I am trying to solve the ODE $y'-axy=b$, where $a$ and $b$ are constants. For $b=0$, the eqn is separable, but for $b\ne 0$ I tried to use an integrating factor of $I=\exp (-ax^2/2)$. This leaves me with $y\exp (-ax^2/2) = \int \exp (-ax^2/2) dx + C$. I cannot evaluate the integral on the RHS analytically.
Is there another applicable method that will solve the original ODE in closed form?
On
You did not face any problem for $b=0$ $$y'-axy=0 \implies y=c\, e^{\frac{a x^2}{2}}$$ Now, instead of the integration factor, you could use the variation of parameter and get $$e^{\frac{a x^2}{2}} c'(x)=b\implies c'=b e^{-\frac{a x^2}{2}}\implies c=b\int e^{-\frac{a x^2}{2}} \,dx + k$$ for the last integral, let $$\frac{a x^2}{2}=z^2\implies x=\sqrt{\frac 2a}z\implies dx=\sqrt{\frac 2a}\,dz$$ which makes $$\int e^{-\frac{a x^2}{2}} \,dx=\sqrt{\frac 2a}\int e^{-z^2}\,dz=\sqrt{\frac 2a}\times\frac{ \sqrt{\pi }}{2}\, \text{erf}(z)=\sqrt{\frac{\pi }{2a}}\, \text{erf}(z)$$ Back to $x$, then to $c$, then to $y$ for the final answer.

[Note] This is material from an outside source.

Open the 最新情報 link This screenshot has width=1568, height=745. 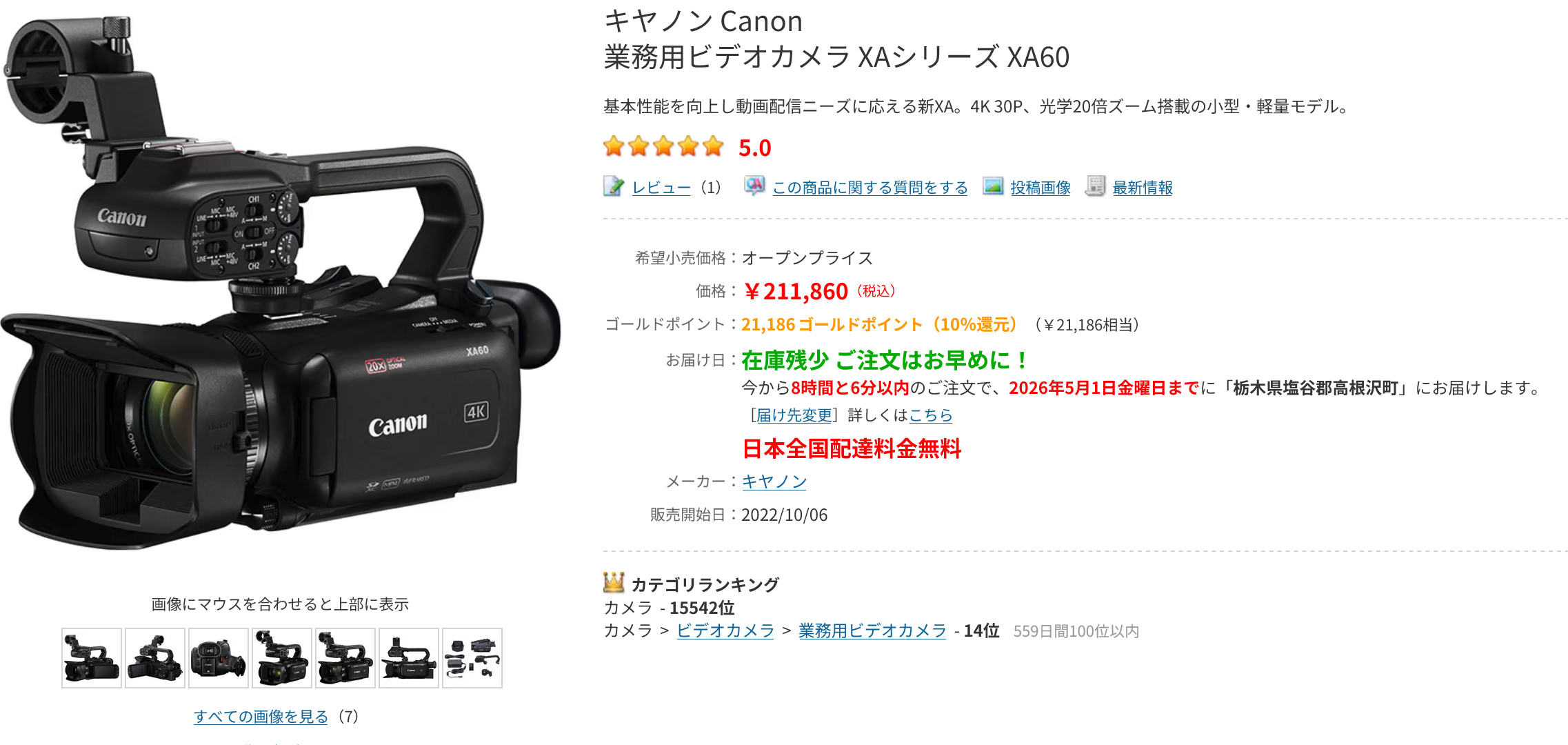(x=1143, y=188)
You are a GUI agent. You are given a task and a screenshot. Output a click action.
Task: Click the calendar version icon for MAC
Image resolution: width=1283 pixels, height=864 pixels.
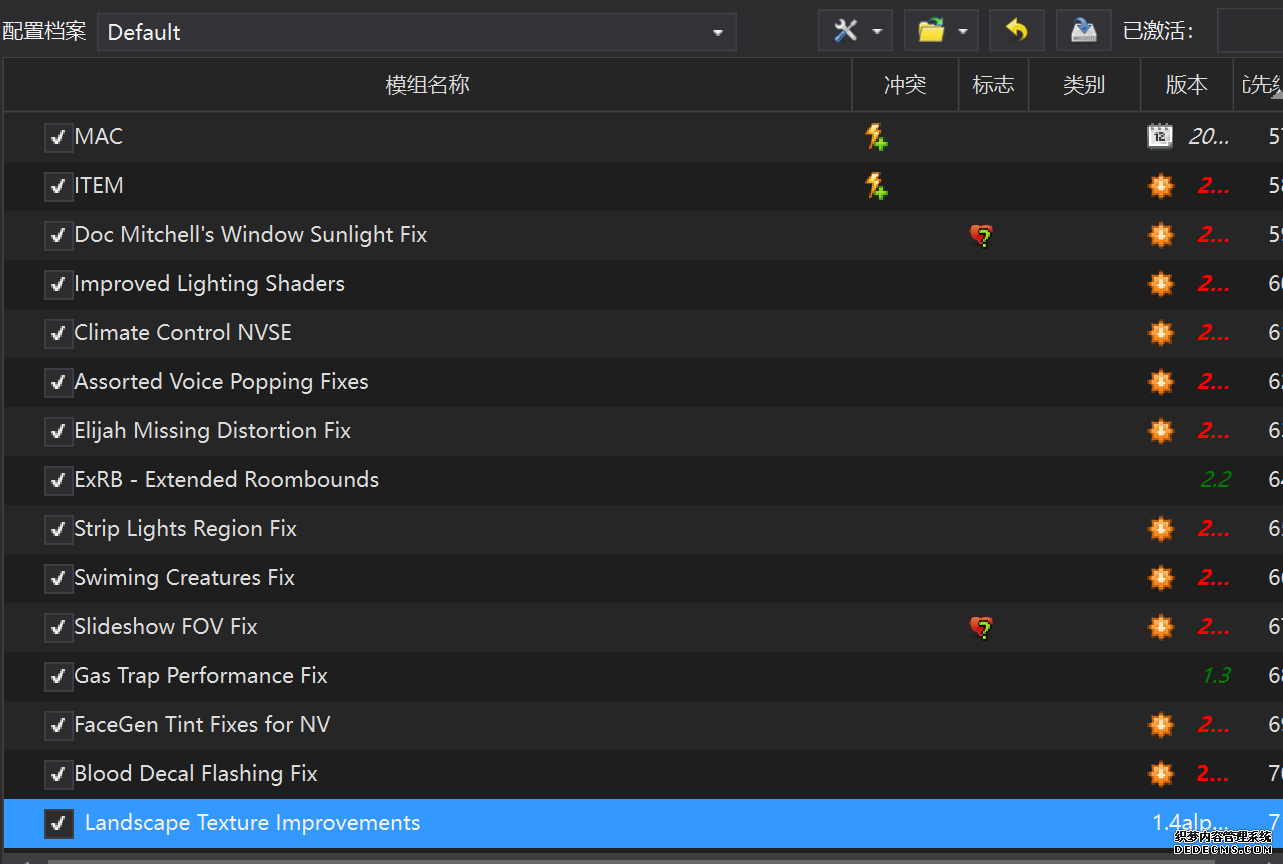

Let $$\mu(x)=e^{\int-axdx}=e^{-ax^2/2}$$ then
$$e^{-ax^2/2}\frac{dy(x)}{dx}-\left(ae^{-ax^2/2}x \right)y(x)=be^{-ax^2/2}$$
$$\frac{d}{dx}\left(e^{-ax^2/2}y(x)\right)=be^{-ax^2/2}$$ $$\int \frac{d}{dx}\left(e^{-ax^2/2}y(x)\right)dx=\int be^{-ax^2/2}dx$$ so
$$e^{-ax^2/2}y(x)=\frac{b\sqrt{\pi/2}erf(\frac{\sqrt{ax}}{\sqrt{2}})}{\sqrt{a}}+C_1$$